No front oposto, servidores da Receita Federal anunciaram que recorrerão à Justiça contra o decreto. Já os servidores do Banco Central informaram que amanhã farão a quarta paralisação deste mês para pedir um reajuste de 23,01%, e ameaçaram deflagrar greve por tempo indeterminado caso o governo não apresente até o dia 31 uma proposta para as 19 categorias do movimento.

O decreto presidencial publicado ontem estabelece que cabe aos ministros de Estado e supervisores de órgãos federais promover convênios com Estados e o Distrito Federal para evitar que atividades essenciais à população sejam paralisadas. Um dos objetivos do Executivo é a liberação de veículos e cargas no comércio exterior. "As medidas adotadas nos termos deste decreto serão encerradas com o término da greve, paralisação ou operação retardamento e a regularização das atividades ou serviços públicos", prevê o decreto.

Segundo o advogado geral da União, ministro Luís Inácio Adams, o "destravamento" dos portos brasileiros é um dos focos do governo. "A preocupação é garantir que a economia continue a funcionar. O Brasil está em uma situação muito boa, mas está numa situação em que a realidade internacional é incerta. Então, as medidas são necessárias para garantir que o Brasil não sofra com essa realidade", afirmou Adams ao Valor. "Melhor seria se tivesse a lei de greve específica para o serviço público, mas acho que, no caso concreto, não é um paliativo. O decreto especifica ações para garantir o funcionamento de serviços considerados essenciais para o país."

Outra fonte do governo avaliou que o decreto abre caminho para a contratação de funcionários temporários para os postos desocupados pelos grevistas. O dispositivo autoriza a substituição de servidores federais por um funcionário semelhante do Estado ou município. Caso o servidor negue a missão, a possibilidade de contratação temporária estaria aberta, disse a fonte. Segundo ela, o "corporativismo" não permitirá que um grande número de auditores estaduais ou municipais assuma o trabalho de um congênere federal.

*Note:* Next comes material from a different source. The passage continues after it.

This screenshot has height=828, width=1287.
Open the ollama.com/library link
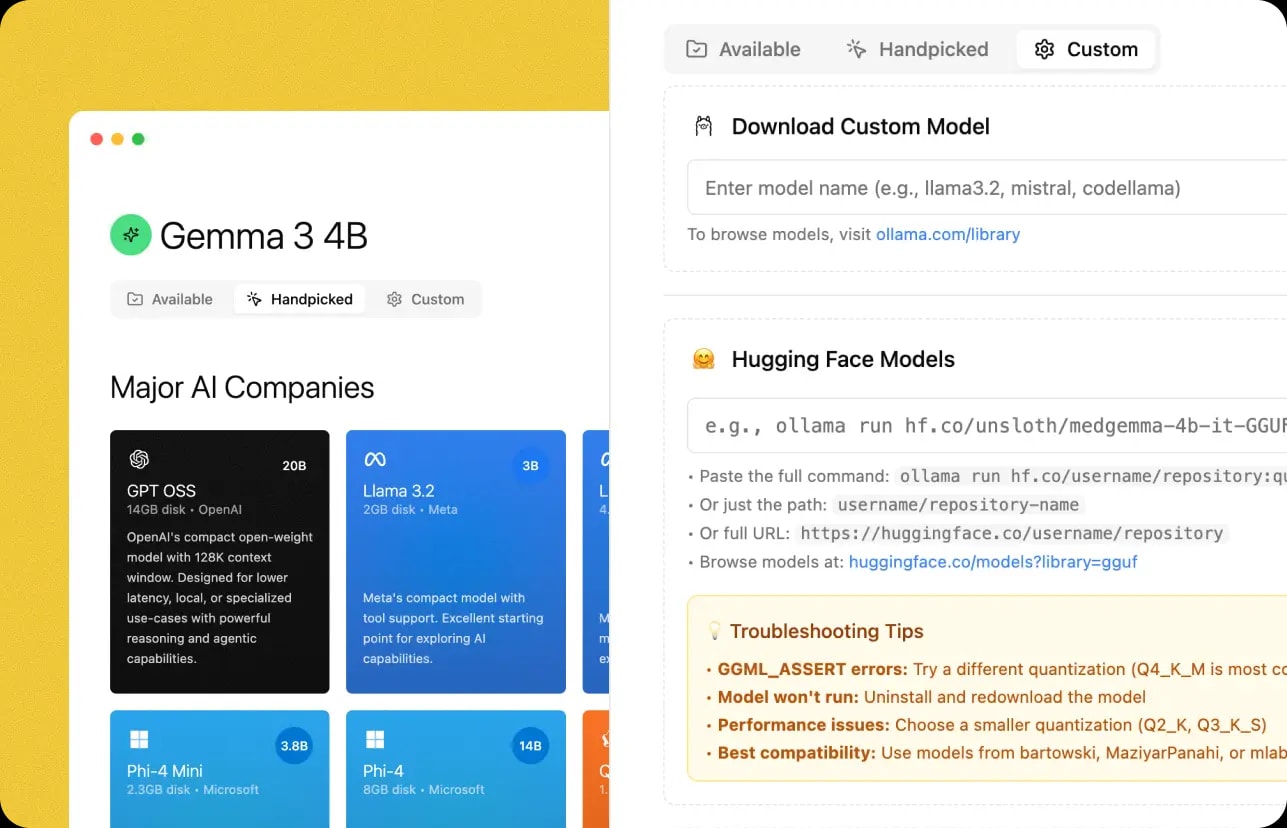pos(947,234)
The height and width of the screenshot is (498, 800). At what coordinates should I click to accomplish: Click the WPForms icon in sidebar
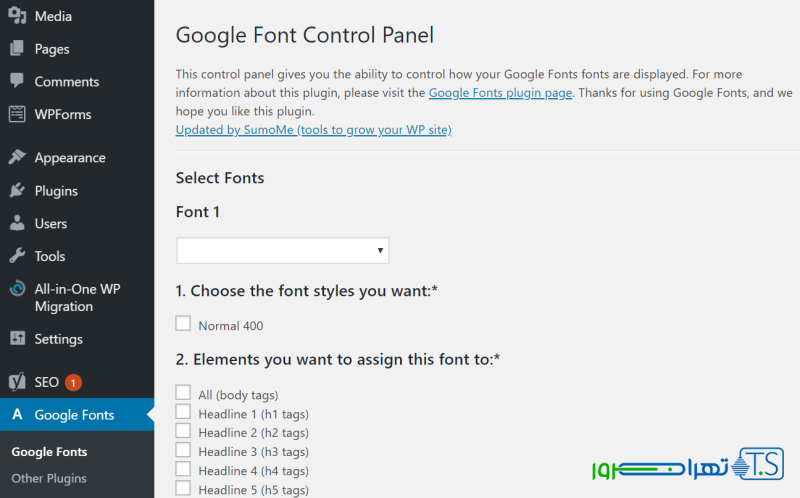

Em entrevista a jornalistas, Adams afirmou ainda que o corte de ponto de servidores públicos em greve é um debate pacificado na Justiça e entendido como uma obrigação do Estado. "Por conta de uma negociação, você pode no futuro abonar o ponto e compensar as faltas, retornando os pagamentos que foram descontados. Mas isso é uma faculdade do processo de negociação", explicou o ministro.

Os ministérios foram orientados a alertar os grevistas e fazer com que seus departamentos de recursos humanos tomem as "medidas cabíveis" em caso de falta. Os sindicalistas notaram nos sistemas internos das Pastas que o ponto de alguns dias de julho seriam cortados em agosto, e querem evitar essa medida. Está prevista para hoje uma reunião entre os sindicatos e a Secretaria de Relações de Trabalho do Ministério do Planejamento para negociar a questão.

Para os auditores da Receita Federal, o decreto fere o artigo da Constituição Federal que dá ao Ministério da Fazenda a responsabilidade de fiscalizar e controlar o comércio exterior. O Sindicato Nacional dos Auditores Fiscais da Receita Federal (Sindifisco) decidiu ir à Justiça contra o Decreto nº 7.777, o qual qualificou de "arbitrário" e "inócuo". Ontem, a entidade ainda não havia decidido se protocolaria um mandado de segurança no Supremo Tribunal Federal (STF) ou apresentaria ações ordinárias na primeira instância da Justiça.